So, it's obvious that the Federal Reserve is full of America haters who want the country to fail because the minutes from their latest meeting are full of facts which aren't that pretty. In fact, they are downright terrible. Here's the opening paragraph of the recently released minutes from the April 29-30 meeting:

The information reviewed at the April meeting, which included the advance data on the national income and product accounts for the first quarter, indicated that economic growth had remained weak so far this year. Labor market conditions had deteriorated further, and manufacturing activity was soft. Housing activity had continued its sharp descent, and business spending on both structures and equipment had turned down. Consumer spending had grown very slowly, and household sentiment had tumbled further. Core consumer price inflation had slowed in recent months, but overall inflation remained elevated.

There is nothing factually wrong with any of those statements (as I will demonstrate below). However, because those facts do not support the right wing economic agenda the entire right wing media establishment ignored this important news release. Usually, anyone who makes factual statements like those above is immediately criticized as someone who wants the country to fail, or someone who hates their country. Mercifully the Federal Reserve governors were spared this fate -- for now.

Let's see how accurate the Fed's statements were.

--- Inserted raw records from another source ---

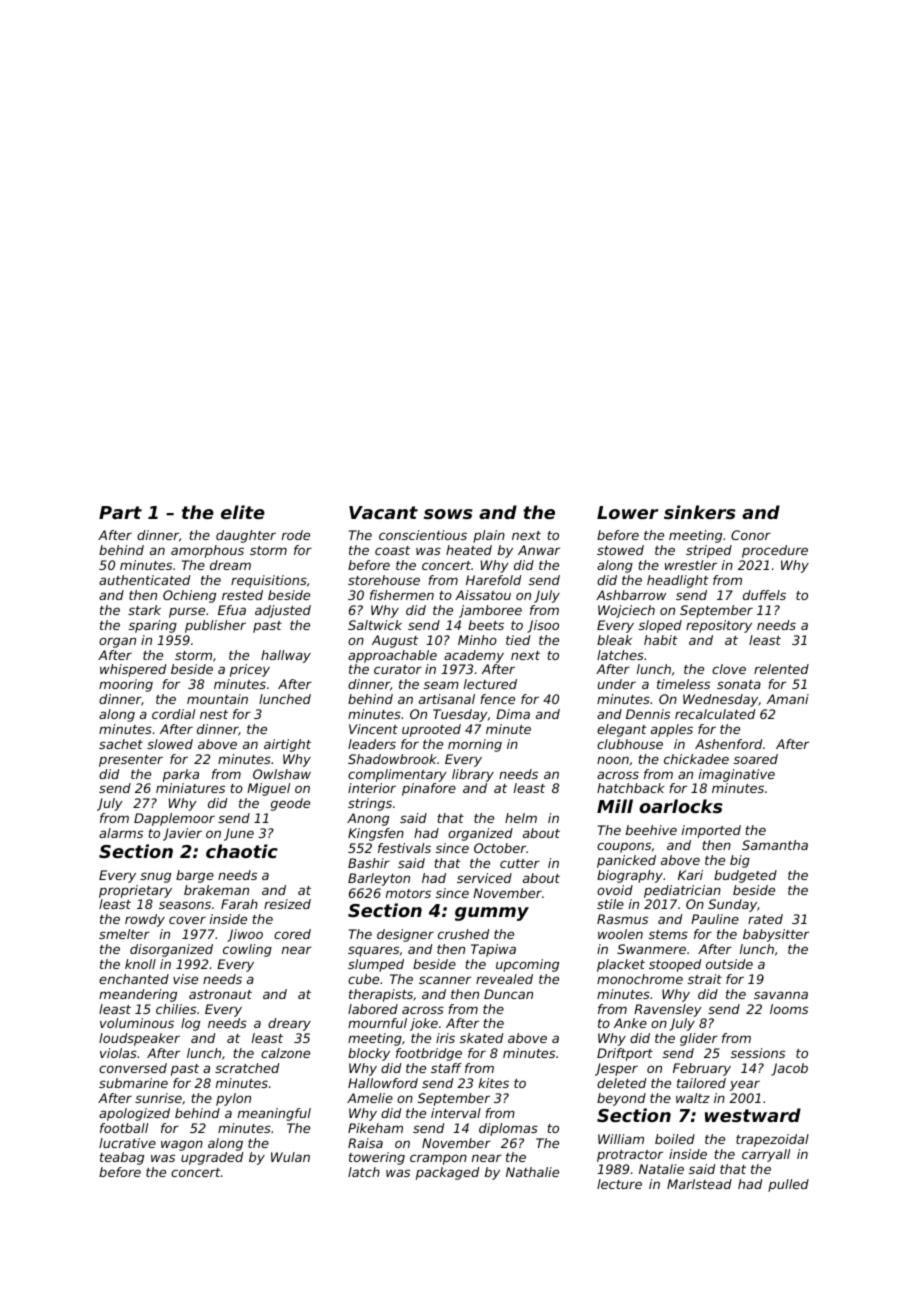 The width and height of the screenshot is (908, 1316). Describe the element at coordinates (702, 1069) in the screenshot. I see `February` at that location.
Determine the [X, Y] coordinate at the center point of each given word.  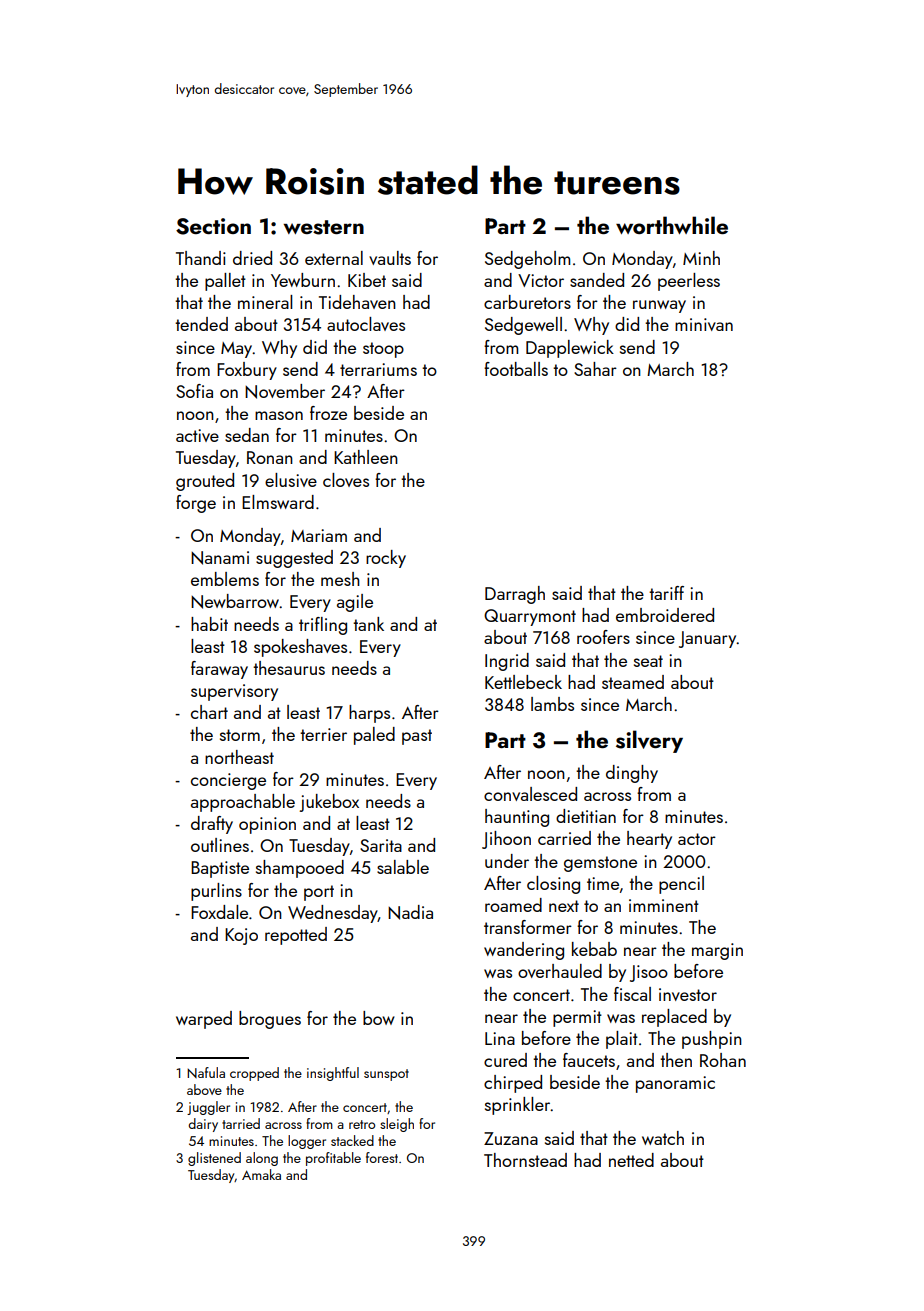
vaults [390, 258]
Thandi [201, 258]
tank [368, 624]
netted [631, 1160]
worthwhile [672, 225]
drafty [212, 825]
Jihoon [506, 840]
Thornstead [525, 1160]
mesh [340, 579]
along [262, 1159]
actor [697, 839]
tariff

The Fed's statements are italicized.

indicated that economic growth had remained weak so far this year

According to the Bureau of Economic Analysis, GDP grew at a .6% pace in the fourth quarter of 2007 and the first quarter of 2008. And that assumes that inflation is correctly calculated.

Labor market conditions had deteriorated further

Year over year job growth has been deteriorating for some time and

The unemployment rate is ticking up.

manufacturing activity was soft

On a year over year basis, industrial production has been dropping since the end of last summer.

And the ISM manufacturing index has been below 50 for a few months, indicating a contraction in manufacturing activity.

The Philadelphia Fed survey has been weak for some time, as has

Empire state survey

Housing activity had continued its sharp descent

Prices fell an average of 1.7% nationwide in the first quarter from the final three months of 2007, according to the Office of Federal Housing Enterprise Oversight. The decline was the largest in the index's 17-year history. The government index, which is seasonally adjusted and based on data for home purchases, had dropped 1.4% in the prior quarter. Compared with a year earlier, home prices dropped 3.1% in the first quarter.

.....

Other nationwide indexes show steeper declines. The S&P/Case-Shiller index, which includes a broader variety of mortgages and which showed a nationwide drop of 8.9% in the fourth quarter from a year earlier, is set to release first-quarter figures next week.

From the Fed again:

business spending on both structures and equipment had turned down

According to the latest GDP report from the Bureau of Economic Analysis, business investment in "structures" decreased 6.7% last quarter and investment in software and equipment decreased .7%.

Consumer spending had grown very slowly

While personal consumption expenditures increased on a year over year basis last month, notice they are still hovering at the lowest levels in 4 years. Now -- ask yourself what record prices are the pump will do to this number?

household sentiment had tumbled further

Consumer confidence has fallen off a cliff, as has

Consumer sentiment

Core consumer price inflation had slowed in recent months, but overall inflation remained elevated

There is good news here.

On a year over year basis, CPI as steaded and perhaps is starting to come down a bit, as is

PPI

But that's the only good news in the Fed's statement.

So -- to Rush, Hannity, Newsbusters, Kudlow, Luskin, Cavuto and anyone else involved with the right wing noise machine it's obvious the Federal Reserve is full of traitorous American hating liberals. Do your duty and smear them into the ground.